ANWEISUNGEN ZUR AUFGABE:
Gib an, wie viele Zeilen der Daten die Zeichenfolge „Task“ enthalten, wobei Groß- und Kleinschreibung zu beachten ist. Nenne nur die Zahl.

ANGEZEIGTE DATEN:

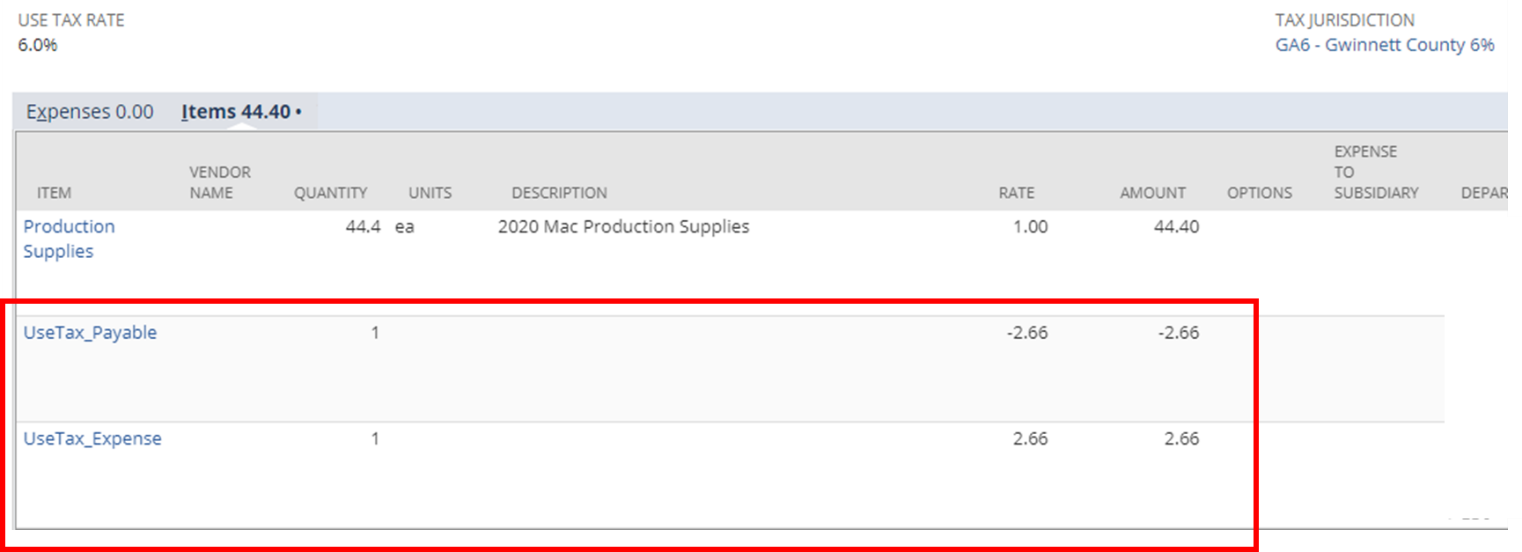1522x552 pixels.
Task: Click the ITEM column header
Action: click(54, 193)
==
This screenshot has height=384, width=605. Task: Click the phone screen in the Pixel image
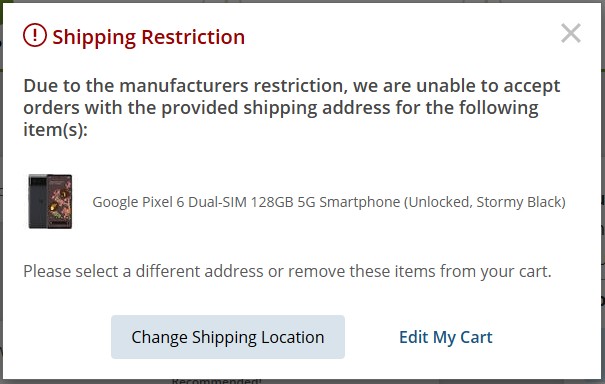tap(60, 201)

AUSGABE:
2